A recent Microsoft-sponsored survey about cloud computing revealed that almost 60 percent of small businesses would make or break a cloud purchasing decision based on its private policy. The survey, which was conducted by 769 SMB decision makers, showed that SMBs are expressing interest in data protection and are using it as a way to evaluate potential cloud providers.
With Microsoft and other major cloud providers pushing into the cloud big time, offerings like Office 365 and associated services has demanded the creation of resources like Microsoft Office Trust Center that clearly explain cloud privacy, security and compliance. How, though, can SMBs protect their privacy and that of their business partners? A cloud contract is the safest bet.
A cloud contract is simply a proof of compliance with various privacy standards. Such a document would include the cloud provider’s own service level agreements (SLAs). Doing a back check of the cloud provider to see if it is listed in the Cloud Security Alliance’s Security, Trust & Assurance Registry (STAR) would also be a prudent move. STAR is a free, publicly accessible registry that documents the security controls provided by various cloud computing offerings to help users assess the security of cloud providers. As an SMB, these free resources allow you to make informed business decisions without spending a dime hiring a cloud consultant. A questionnaire with over 140 questions has been provided to help SMBs ask the right questions to a cloud provider, again at no cost.
Since most SMBs don’t have their own legal department, a good practice is to read all contracts end-to-end and audit them for cloud providers to ensure they are complete. Reading the fine print of each contract is crucial since this is where terms and conditions of termination and penalty clauses are buried. One thing you always want to do is have the flexibility to leave a contract. If the cloud provider does not have a contract, present your own. If they have one but you are not comfortable with the conditions, modify it. For example, what are their penalties for non-payment? Some vendors will try to charge you for the ‘expectancy’ of the contract, say for the entire 5 years in a 5-year contract if you want to get out after two years. Always ensure that your intellectual property rights, which include custom-built applications or data, remain yours and that the vendor cannot use or share them.
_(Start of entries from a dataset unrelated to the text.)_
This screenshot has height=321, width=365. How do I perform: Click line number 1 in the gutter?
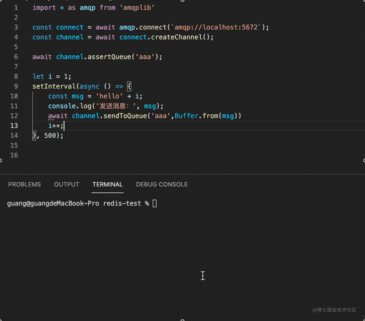click(x=16, y=8)
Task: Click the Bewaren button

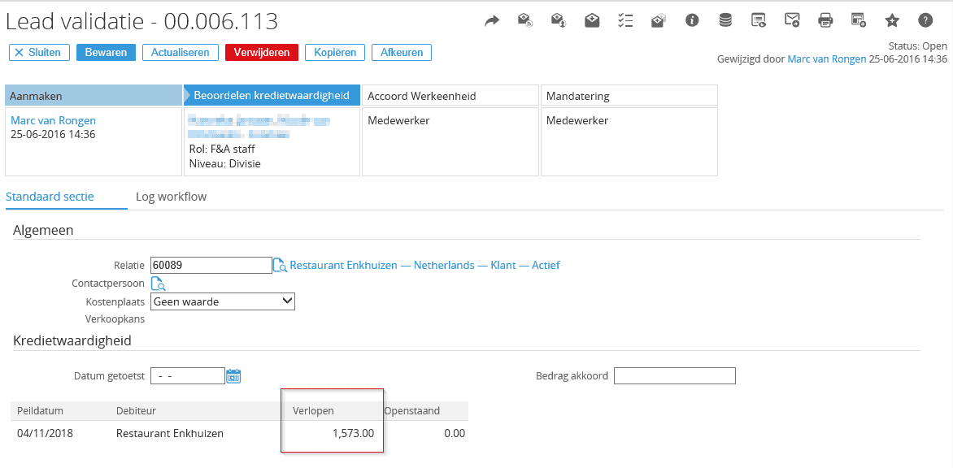Action: [106, 52]
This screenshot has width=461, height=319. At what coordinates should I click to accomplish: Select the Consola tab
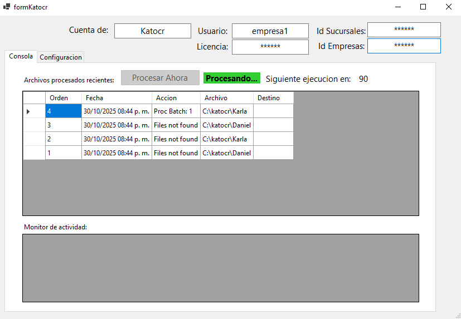(21, 56)
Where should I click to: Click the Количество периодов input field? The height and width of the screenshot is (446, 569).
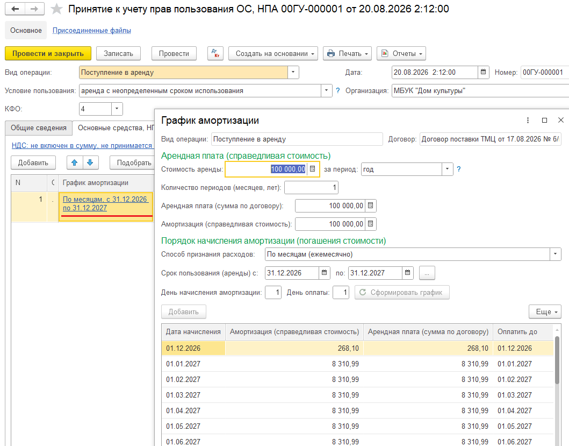(x=311, y=188)
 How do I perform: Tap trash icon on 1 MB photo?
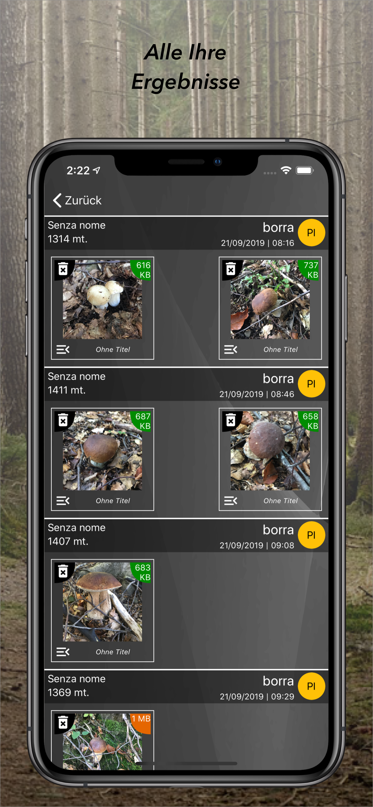coord(63,722)
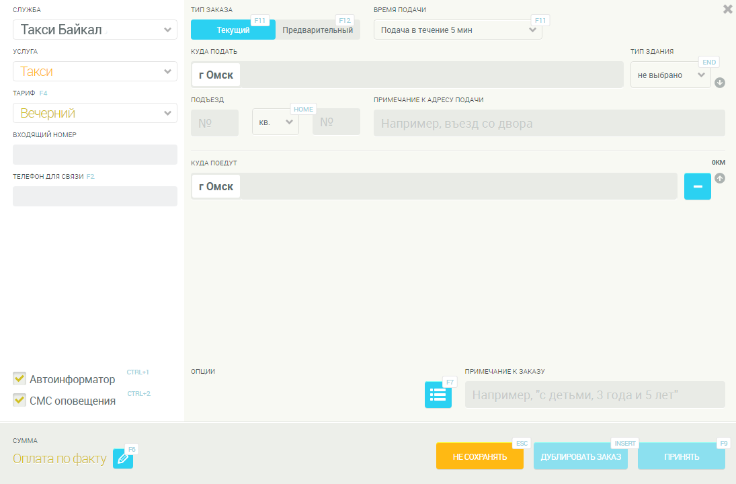The width and height of the screenshot is (736, 484).
Task: Switch to Предварительный order type
Action: [317, 30]
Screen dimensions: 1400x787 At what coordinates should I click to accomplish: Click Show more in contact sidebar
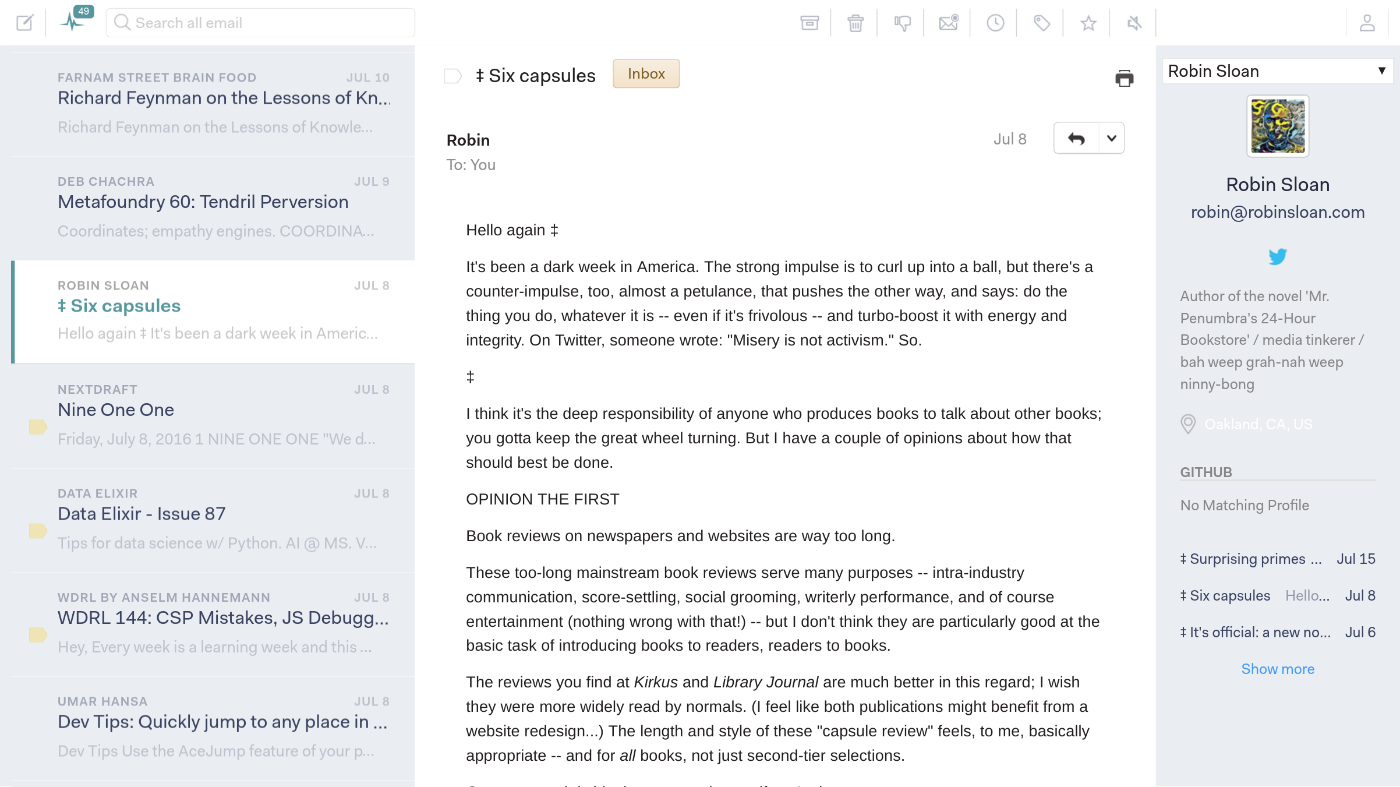pyautogui.click(x=1278, y=669)
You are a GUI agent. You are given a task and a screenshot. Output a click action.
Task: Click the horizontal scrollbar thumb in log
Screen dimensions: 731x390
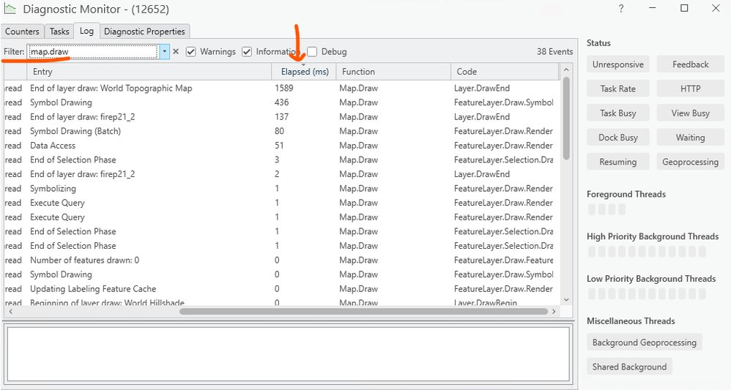[x=363, y=311]

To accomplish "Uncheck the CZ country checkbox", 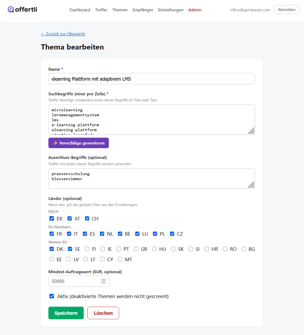I will pos(172,234).
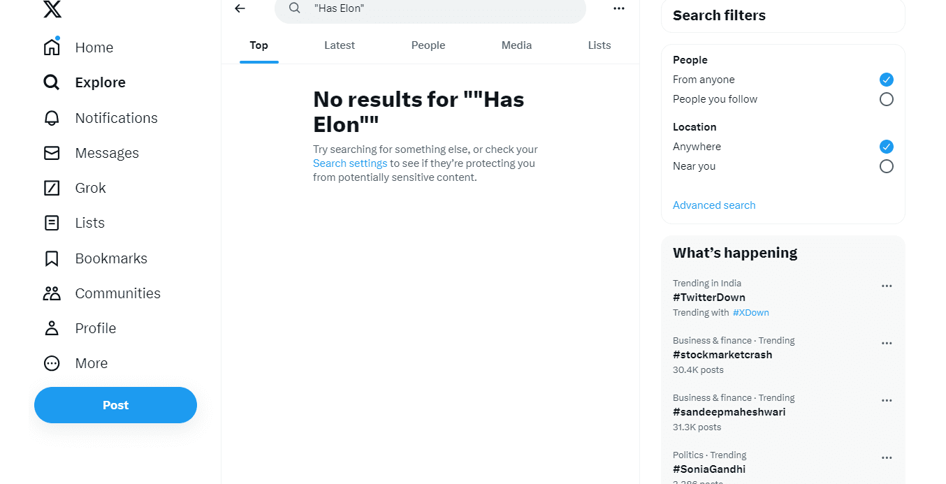Open the Advanced search link
946x484 pixels.
[714, 205]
An often overlooked issue is the procedure for disagreements and arbitration. While most contracts contain these, as a small business, you want to look at the venue or location for disputes and arbitration. Ensure that the listed state is in your own home state. Travelling across states for court cases can be a costly undertaking which you may not be in a position to afford when things go bad. In case the vendor fails to bring this up, you have the responsibility of doing that.
Service Level Agreements (SLAs) should also be specifically addressed by the vendor. If not, insist that they be added, otherwise present your own. They can be written into an addendum that is attached and integrated into the contract. SLA agreements should state when cloud performance should be reviewed, quarterly or bi-annually, with the opportunity to amend based upon changing business conditions and mutual agreement.
Remember that cloud vendors are out to protect themselves. They will usually clearly explain the terms of entry into a service such as the price, time period and parties to the contract while neglecting exit strategies such as termination clauses and conditions. Always ensure that you engage your cloud vendor in a thorough discussion of the level of service and support you expect for your small business. When both parties understand the terms of a cloud contract, it becomes a pivotal point of reference and information source for an ongoing relationship and when problems arise with project coordination and execution.